For devotees, Monday sees the 50th anniversary of an event in Copenhagen that transformed toys and revolutionized childhood itself.
It was at 1:58 p.m. on January 28, 1958, that then-Lego head Godtfred Kirk Christiansen filed a patent for the iconic plastic brick with its stud-and-hole design. Since then, the company has made a staggering 400 billion Lego elements, or 62 bricks for every person on the planet. And if stacked on top of one another, the pieces would form 10 towers reaching all the way from the Earth to the Moon.
But Lego's legacy lies less in numbers than in its creative influence. The colorful bricks have littered playroom floors for generations of families. But they have also spurred ingenuity among children that few toys can claim before and since. The company has always emphasized the importance of free-form play, and Lego's popularity can be attributed to the amount of imagination children use to build with the bricks.
The Lego company was founded in 1932 by Danish carpenter Ole Kirk Christiansen, a carpenter from Billund who had a sideline in wooden toys. He named the company after an amalgamation of the Danish phrase "leg godt," which means "play well."
The basic eight-stud red Lego brick was first sold in Denmark in 1949. But it took a further nine years for Ole Kirk's son, Godtfred Kirk, to file the patent for the versatile "Automatic Binding Brick" with its interlocking 2x4 studs. The plastic bricks are part of a unique system: tiny tubes inside give the knobs on top of other blocks more places to grip. They hold together well but can be taken apart easily by a child. And consistency has been key: the bricks produced today have the same bumps and holes, and can still interlock with those produced back in 1958. Fifty years on and the Lego Group is the world's fifth largest toymaker in terms of sales, after Mattel, Hasbro, Bandai and MGA Entertainment.
Over the years, the Lego group has built up the brand. It developed the larger Duplo series in the 1960s for younger children who had trouble handling the original tiny Lego bricks (Duplo is still going strong too). In 1968, the company opened its first Legoland theme parks, near its Billund birthplace. Parks in Windsor, England, Carlsbad, California and Günzburg, Germany followed, each using around 50 million bricks to create replicas of monuments and landmarks such as the Eiffel Tower, Mount Rushmore, and the Sydney Opera House. Each park receives around 1.4 million visitors per year.

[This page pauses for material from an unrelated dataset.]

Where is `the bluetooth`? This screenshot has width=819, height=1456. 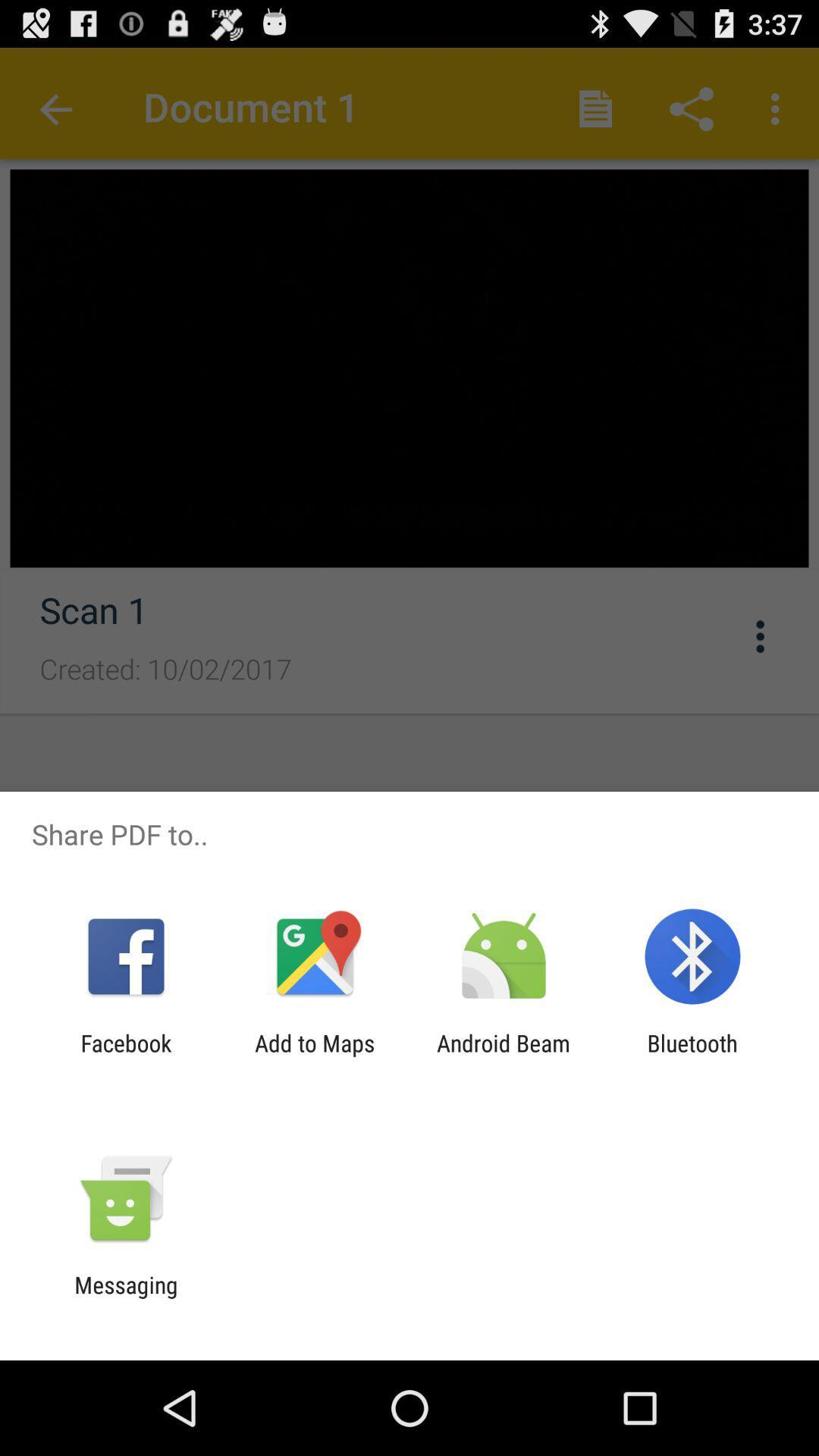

But over the past decade, the group has struggled to keep pace with changing toy trends: the basic plastic bricks find it particularly tough to compete with games consoles like XBox and PlayStation to attract kids' attention. After years of eroding sales, the company posted its first-ever losses in 1998.

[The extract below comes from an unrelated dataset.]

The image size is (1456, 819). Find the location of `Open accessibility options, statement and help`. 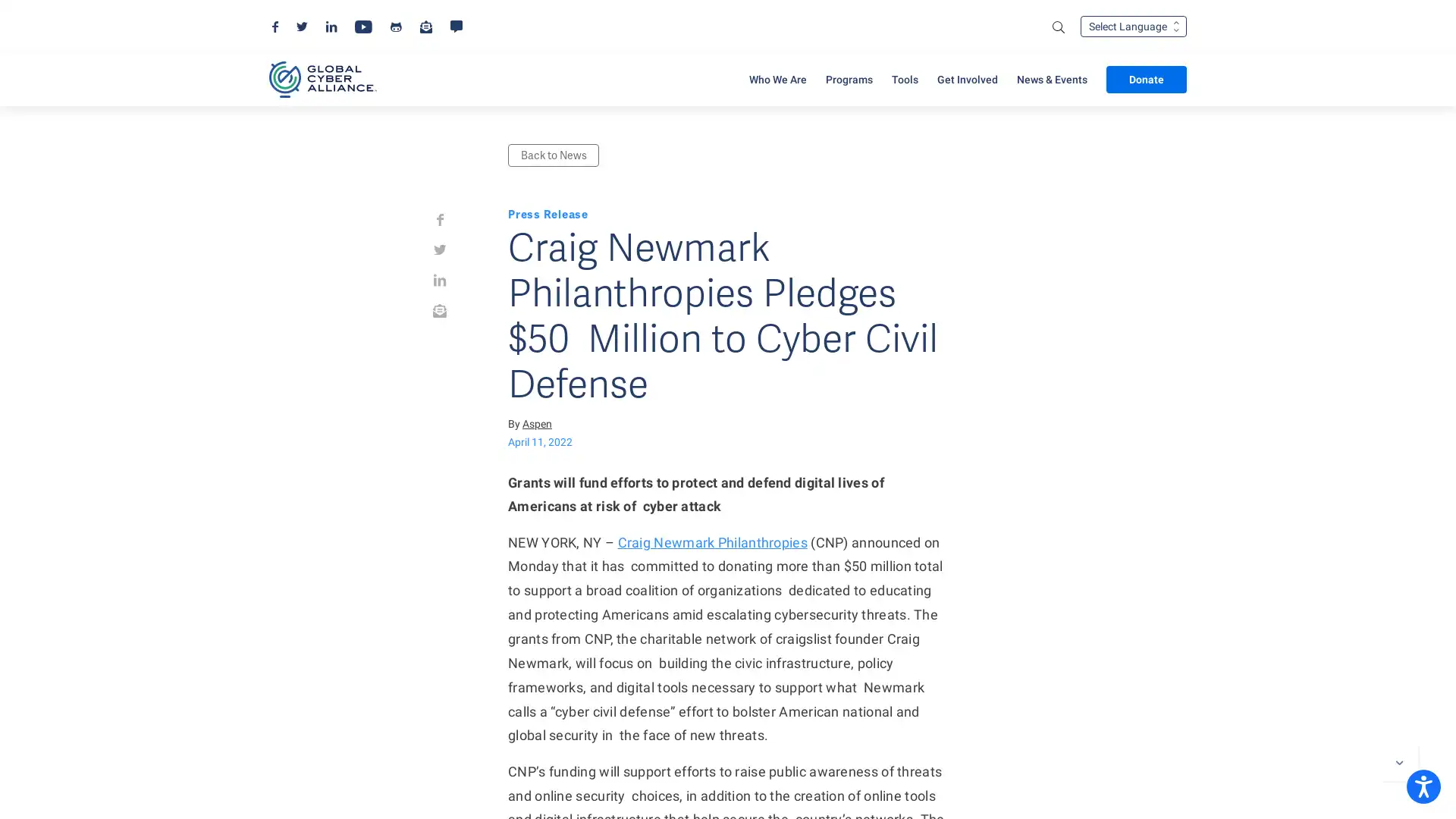

Open accessibility options, statement and help is located at coordinates (1423, 786).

Radical remedies were needed to restore the brick's reputation. Tie-ins helped: the company's link-up with Star Wars revived the brand, and even led to its own video games: Lego Star Wars II sold 1.1 million units in its first week of release in 2006. If you can't beat 'em, join 'em, it would seem.
In recent years, a series of brutal job cuts, asset sales and cost-cutting measures have pruned the company down. Staff numbers have fallen from 6,000 in 2004 to some 4,500 today. The Legoland parks were sold in 2005 to Merlin Entertainments, part of the Blackstone private equity group, which owns Madame Tussauds and Sea Life. And critically, distribution, packaging and production has been outsourced to Eastern Europe and Mexico. As a result, the Lego Group turned a $374 million loss in 2004 into a $281 million profit in 2006.

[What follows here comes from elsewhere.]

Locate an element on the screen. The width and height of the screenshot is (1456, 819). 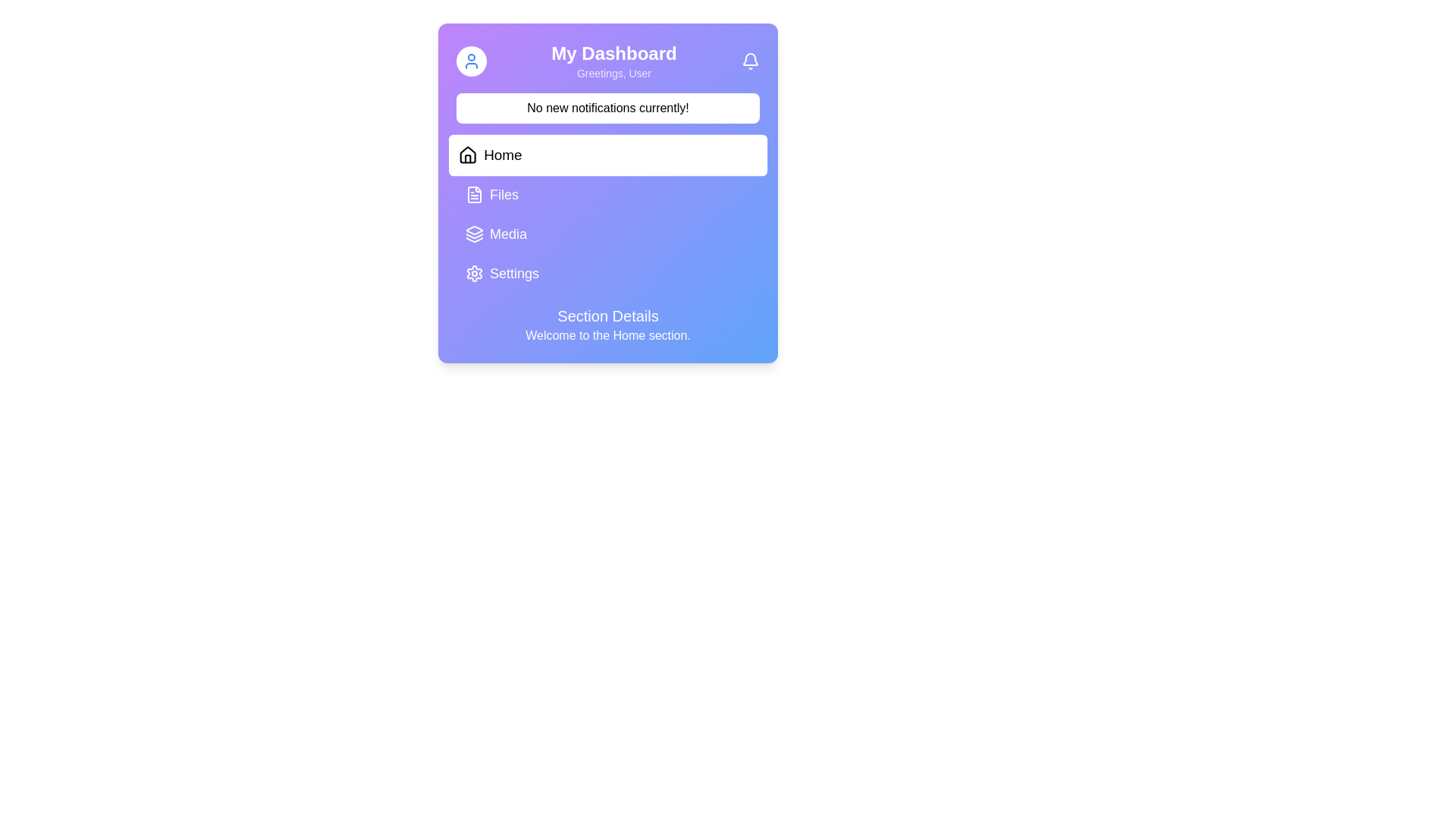
the 'Settings' text label, which is the fourth option in the navigational menu within a card UI is located at coordinates (514, 274).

The group itself is only planning low-key celebrations of the patent anniversary: a special-edition of its 1950s-style Town Plan set with three gold bricks, and a worldwide building contest with a grand finale at Legoland Billund. And for most Google users itself a website which keeps building and growing in size the homepage spelling of the company name in Lego blocks Monday will come across as just another of the web giant's quirks. But for the millions who grew up on the brick and the millions more still fitting them together that lunchtime visit to the patent office proved priceless.